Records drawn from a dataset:
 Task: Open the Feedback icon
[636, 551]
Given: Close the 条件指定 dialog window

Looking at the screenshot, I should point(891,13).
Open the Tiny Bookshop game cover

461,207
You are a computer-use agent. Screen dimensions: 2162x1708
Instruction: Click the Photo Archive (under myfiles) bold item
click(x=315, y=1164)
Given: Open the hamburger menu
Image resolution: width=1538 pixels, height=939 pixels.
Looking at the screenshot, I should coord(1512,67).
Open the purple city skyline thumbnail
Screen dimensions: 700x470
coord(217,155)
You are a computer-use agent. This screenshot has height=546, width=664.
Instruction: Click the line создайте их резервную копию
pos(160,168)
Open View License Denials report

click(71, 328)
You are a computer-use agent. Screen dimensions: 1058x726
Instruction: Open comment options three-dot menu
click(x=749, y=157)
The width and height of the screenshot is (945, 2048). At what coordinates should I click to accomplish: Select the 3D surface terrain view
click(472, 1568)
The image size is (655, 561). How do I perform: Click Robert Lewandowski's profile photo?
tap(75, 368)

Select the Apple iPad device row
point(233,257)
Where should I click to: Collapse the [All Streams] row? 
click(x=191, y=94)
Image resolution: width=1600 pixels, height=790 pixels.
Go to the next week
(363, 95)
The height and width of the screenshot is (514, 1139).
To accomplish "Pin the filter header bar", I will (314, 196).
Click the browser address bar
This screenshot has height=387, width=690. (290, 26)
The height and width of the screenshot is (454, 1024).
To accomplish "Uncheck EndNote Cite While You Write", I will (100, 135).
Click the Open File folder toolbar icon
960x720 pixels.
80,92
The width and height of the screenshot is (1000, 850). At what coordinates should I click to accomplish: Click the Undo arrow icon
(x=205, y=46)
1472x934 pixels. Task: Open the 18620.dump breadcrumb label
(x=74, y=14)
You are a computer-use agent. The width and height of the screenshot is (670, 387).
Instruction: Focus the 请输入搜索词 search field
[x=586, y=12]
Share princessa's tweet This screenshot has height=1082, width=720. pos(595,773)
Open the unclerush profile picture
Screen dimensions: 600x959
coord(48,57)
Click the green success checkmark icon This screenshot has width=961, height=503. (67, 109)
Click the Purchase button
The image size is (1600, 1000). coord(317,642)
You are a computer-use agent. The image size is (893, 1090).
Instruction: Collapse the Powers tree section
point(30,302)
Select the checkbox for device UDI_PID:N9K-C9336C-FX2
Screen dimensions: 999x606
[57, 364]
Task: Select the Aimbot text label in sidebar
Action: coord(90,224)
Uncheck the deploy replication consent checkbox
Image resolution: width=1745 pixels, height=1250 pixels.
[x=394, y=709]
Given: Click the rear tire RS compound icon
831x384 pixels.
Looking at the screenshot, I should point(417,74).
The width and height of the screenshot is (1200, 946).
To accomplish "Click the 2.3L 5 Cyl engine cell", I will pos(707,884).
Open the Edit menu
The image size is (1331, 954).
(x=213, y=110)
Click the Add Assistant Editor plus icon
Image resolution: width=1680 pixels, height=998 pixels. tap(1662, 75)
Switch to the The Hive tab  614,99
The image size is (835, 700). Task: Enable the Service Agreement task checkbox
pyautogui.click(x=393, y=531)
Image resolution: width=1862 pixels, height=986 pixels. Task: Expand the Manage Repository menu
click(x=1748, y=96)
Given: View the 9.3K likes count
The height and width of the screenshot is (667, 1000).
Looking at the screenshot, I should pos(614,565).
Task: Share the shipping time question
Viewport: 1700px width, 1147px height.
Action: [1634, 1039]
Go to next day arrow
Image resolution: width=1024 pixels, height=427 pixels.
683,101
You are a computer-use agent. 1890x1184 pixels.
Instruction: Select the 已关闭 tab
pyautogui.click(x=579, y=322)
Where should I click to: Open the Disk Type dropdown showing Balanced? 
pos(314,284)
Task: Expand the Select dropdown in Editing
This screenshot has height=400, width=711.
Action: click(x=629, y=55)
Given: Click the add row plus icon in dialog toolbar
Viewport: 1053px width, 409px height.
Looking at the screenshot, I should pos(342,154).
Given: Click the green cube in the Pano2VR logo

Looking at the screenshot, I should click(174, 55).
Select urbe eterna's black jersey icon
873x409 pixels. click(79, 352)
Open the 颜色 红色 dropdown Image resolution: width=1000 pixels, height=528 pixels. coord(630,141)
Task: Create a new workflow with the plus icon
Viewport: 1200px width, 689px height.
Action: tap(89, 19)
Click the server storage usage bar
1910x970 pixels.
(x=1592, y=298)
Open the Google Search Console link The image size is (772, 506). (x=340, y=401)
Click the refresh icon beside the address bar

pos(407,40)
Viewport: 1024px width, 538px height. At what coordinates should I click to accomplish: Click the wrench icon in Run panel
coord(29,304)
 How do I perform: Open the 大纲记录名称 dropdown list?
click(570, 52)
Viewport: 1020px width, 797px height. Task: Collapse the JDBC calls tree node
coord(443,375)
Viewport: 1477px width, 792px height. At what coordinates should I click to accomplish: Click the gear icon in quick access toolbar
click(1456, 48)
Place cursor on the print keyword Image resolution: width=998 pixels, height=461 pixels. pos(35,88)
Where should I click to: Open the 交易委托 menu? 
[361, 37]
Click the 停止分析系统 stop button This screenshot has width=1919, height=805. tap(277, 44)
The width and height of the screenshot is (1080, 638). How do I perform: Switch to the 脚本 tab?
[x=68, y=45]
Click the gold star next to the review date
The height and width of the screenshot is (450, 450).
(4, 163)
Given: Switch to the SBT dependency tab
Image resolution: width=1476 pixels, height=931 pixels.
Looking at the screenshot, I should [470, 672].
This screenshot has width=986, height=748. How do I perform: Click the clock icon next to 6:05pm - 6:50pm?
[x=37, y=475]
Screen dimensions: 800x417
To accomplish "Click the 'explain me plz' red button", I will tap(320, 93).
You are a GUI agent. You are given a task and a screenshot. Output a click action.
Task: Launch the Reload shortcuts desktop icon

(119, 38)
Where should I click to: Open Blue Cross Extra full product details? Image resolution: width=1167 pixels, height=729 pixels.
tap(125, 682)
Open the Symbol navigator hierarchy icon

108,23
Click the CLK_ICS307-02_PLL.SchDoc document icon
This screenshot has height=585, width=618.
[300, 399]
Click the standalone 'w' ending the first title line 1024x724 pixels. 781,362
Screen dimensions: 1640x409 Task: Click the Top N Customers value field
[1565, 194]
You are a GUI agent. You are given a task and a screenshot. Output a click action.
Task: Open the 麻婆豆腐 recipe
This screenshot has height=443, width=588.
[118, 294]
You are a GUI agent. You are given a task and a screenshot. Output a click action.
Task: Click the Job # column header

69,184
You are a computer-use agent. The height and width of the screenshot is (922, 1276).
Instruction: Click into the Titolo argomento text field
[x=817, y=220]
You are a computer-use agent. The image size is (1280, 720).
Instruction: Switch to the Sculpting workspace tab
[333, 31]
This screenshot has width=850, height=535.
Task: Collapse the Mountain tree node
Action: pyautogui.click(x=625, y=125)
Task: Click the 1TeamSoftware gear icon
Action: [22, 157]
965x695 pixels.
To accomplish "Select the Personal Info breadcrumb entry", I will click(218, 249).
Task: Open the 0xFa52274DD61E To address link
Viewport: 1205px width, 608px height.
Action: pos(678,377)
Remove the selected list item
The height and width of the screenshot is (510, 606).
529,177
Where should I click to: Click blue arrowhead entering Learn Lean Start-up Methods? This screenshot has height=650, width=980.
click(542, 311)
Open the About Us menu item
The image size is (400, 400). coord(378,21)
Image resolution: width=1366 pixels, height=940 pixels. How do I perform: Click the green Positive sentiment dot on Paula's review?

» YOUR TASK
What the exercise needs is every record again, word for word.

» TASK OUTPUT
 Task: Open the Feedback icon
[636, 551]
Given: Close the 条件指定 dialog window

Looking at the screenshot, I should point(891,13).
Open the Tiny Bookshop game cover

461,207
You are a computer-use agent. Screen dimensions: 2162x1708
Instruction: Click the Photo Archive (under myfiles) bold item
click(x=315, y=1164)
Given: Open the hamburger menu
Image resolution: width=1538 pixels, height=939 pixels.
Looking at the screenshot, I should coord(1512,67).
Open the purple city skyline thumbnail
Screen dimensions: 700x470
coord(217,155)
You are a computer-use agent. This screenshot has height=546, width=664.
Instruction: Click the line создайте их резервную копию
pos(160,168)
Open View License Denials report

click(71, 328)
You are a computer-use agent. Screen dimensions: 1058x726
Instruction: Open comment options three-dot menu
click(x=749, y=157)
The width and height of the screenshot is (945, 2048). At what coordinates should I click to accomplish: Select the 3D surface terrain view
click(472, 1568)
The image size is (655, 561). How do I perform: Click Robert Lewandowski's profile photo?
tap(75, 368)

Select the Apple iPad device row
point(233,257)
Where should I click to: Collapse the [All Streams] row? 
click(x=191, y=94)
Image resolution: width=1600 pixels, height=790 pixels.
Go to the next week
(363, 95)
The height and width of the screenshot is (514, 1139).
To accomplish "Pin the filter header bar", I will (314, 196).
Click the browser address bar
This screenshot has height=387, width=690. (290, 26)
The height and width of the screenshot is (454, 1024).
To accomplish "Uncheck EndNote Cite While You Write", I will (100, 135).
Click the Open File folder toolbar icon
960x720 pixels.
80,92
The width and height of the screenshot is (1000, 850). At what coordinates should I click to accomplish: Click the Undo arrow icon
(x=205, y=46)
1472x934 pixels. Task: Open the 18620.dump breadcrumb label
(x=74, y=14)
You are a computer-use agent. The width and height of the screenshot is (670, 387).
Instruction: Focus the 请输入搜索词 search field
[x=586, y=12]
Share princessa's tweet This screenshot has height=1082, width=720. pos(595,773)
Open the unclerush profile picture
Screen dimensions: 600x959
coord(48,57)
Click the green success checkmark icon This screenshot has width=961, height=503. (67, 109)
Click the Purchase button
The image size is (1600, 1000). coord(317,642)
You are a computer-use agent. The image size is (893, 1090).
Instruction: Collapse the Powers tree section
point(30,302)
Select the checkbox for device UDI_PID:N9K-C9336C-FX2
Screen dimensions: 999x606
[57, 364]
Task: Select the Aimbot text label in sidebar
Action: coord(90,224)
Uncheck the deploy replication consent checkbox
Image resolution: width=1745 pixels, height=1250 pixels.
[x=394, y=709]
Given: Click the rear tire RS compound icon
831x384 pixels.
Looking at the screenshot, I should point(417,74).
The width and height of the screenshot is (1200, 946).
To accomplish "Click the 2.3L 5 Cyl engine cell", I will pos(707,884).
Open the Edit menu
The image size is (1331, 954).
(x=213, y=110)
Click the Add Assistant Editor plus icon
Image resolution: width=1680 pixels, height=998 pixels. tap(1662, 75)
Switch to the The Hive tab  614,99
The image size is (835, 700). Task: Enable the Service Agreement task checkbox
pyautogui.click(x=393, y=531)
Image resolution: width=1862 pixels, height=986 pixels. Task: Expand the Manage Repository menu
click(x=1748, y=96)
Given: View the 9.3K likes count
The height and width of the screenshot is (667, 1000).
Looking at the screenshot, I should pos(614,565).
Task: Share the shipping time question
Viewport: 1700px width, 1147px height.
Action: [1634, 1039]
Go to next day arrow
Image resolution: width=1024 pixels, height=427 pixels.
683,101
You are a computer-use agent. 1890x1184 pixels.
Instruction: Select the 已关闭 tab
pyautogui.click(x=579, y=322)
Where should I click to: Open the Disk Type dropdown showing Balanced? 
pos(314,284)
Task: Expand the Select dropdown in Editing
This screenshot has height=400, width=711.
Action: click(x=629, y=55)
Given: Click the add row plus icon in dialog toolbar
Viewport: 1053px width, 409px height.
Looking at the screenshot, I should pos(342,154).
Given: Click the green cube in the Pano2VR logo

Looking at the screenshot, I should click(174, 55).
Select urbe eterna's black jersey icon
873x409 pixels. click(79, 352)
Open the 颜色 红色 dropdown Image resolution: width=1000 pixels, height=528 pixels. coord(630,141)
Task: Create a new workflow with the plus icon
Viewport: 1200px width, 689px height.
Action: tap(89, 19)
Click the server storage usage bar
1910x970 pixels.
(x=1592, y=298)
Open the Google Search Console link The image size is (772, 506). (x=340, y=401)
Click the refresh icon beside the address bar

pos(407,40)
Viewport: 1024px width, 538px height. At what coordinates should I click to accomplish: Click the wrench icon in Run panel
coord(29,304)
 How do I perform: Open the 大纲记录名称 dropdown list?
click(570, 52)
Viewport: 1020px width, 797px height. Task: Collapse the JDBC calls tree node
coord(443,375)
Viewport: 1477px width, 792px height. At what coordinates should I click to accomplish: Click the gear icon in quick access toolbar
click(1456, 48)
Place cursor on the print keyword Image resolution: width=998 pixels, height=461 pixels. pos(35,88)
Where should I click to: Open the 交易委托 menu? 
[361, 37]
Click the 停止分析系统 stop button This screenshot has width=1919, height=805. tap(277, 44)
The width and height of the screenshot is (1080, 638). How do I perform: Switch to the 脚本 tab?
[x=68, y=45]
Click the gold star next to the review date
The height and width of the screenshot is (450, 450).
(4, 163)
Given: Switch to the SBT dependency tab
Image resolution: width=1476 pixels, height=931 pixels.
Looking at the screenshot, I should [470, 672].
This screenshot has width=986, height=748. How do I perform: Click the clock icon next to 6:05pm - 6:50pm?
[x=37, y=475]
Screen dimensions: 800x417
To accomplish "Click the 'explain me plz' red button", I will tap(320, 93).
You are a GUI agent. You are given a task and a screenshot. Output a click action.
Task: Launch the Reload shortcuts desktop icon

(119, 38)
Where should I click to: Open Blue Cross Extra full product details? Image resolution: width=1167 pixels, height=729 pixels.
tap(125, 682)
Open the Symbol navigator hierarchy icon

108,23
Click the CLK_ICS307-02_PLL.SchDoc document icon
This screenshot has height=585, width=618.
[300, 399]
Click the standalone 'w' ending the first title line 1024x724 pixels. 781,362
Screen dimensions: 1640x409 Task: Click the Top N Customers value field
[1565, 194]
You are a GUI agent. You are given a task and a screenshot. Output a click action.
Task: Open the 麻婆豆腐 recipe
This screenshot has height=443, width=588.
[118, 294]
You are a GUI agent. You are given a task and a screenshot. Output a click action.
Task: Click the Job # column header

69,184
You are a computer-use agent. The height and width of the screenshot is (922, 1276).
Instruction: Click into the Titolo argomento text field
[x=817, y=220]
You are a computer-use agent. The image size is (1280, 720).
Instruction: Switch to the Sculpting workspace tab
[333, 31]
This screenshot has width=850, height=535.
Task: Collapse the Mountain tree node
Action: pyautogui.click(x=625, y=125)
Task: Click the 1TeamSoftware gear icon
Action: [22, 157]
965x695 pixels.
To accomplish "Select the Personal Info breadcrumb entry", I will click(218, 249).
Task: Open the 0xFa52274DD61E To address link
Viewport: 1205px width, 608px height.
Action: pos(678,377)
Remove the selected list item
The height and width of the screenshot is (510, 606).
529,177
Where should I click to: Click blue arrowhead entering Learn Lean Start-up Methods? This screenshot has height=650, width=980.
click(542, 311)
Open the About Us menu item
The image size is (400, 400). coord(378,21)
Image resolution: width=1366 pixels, height=940 pixels. How do I perform: Click the green Positive sentiment dot on Paula's review?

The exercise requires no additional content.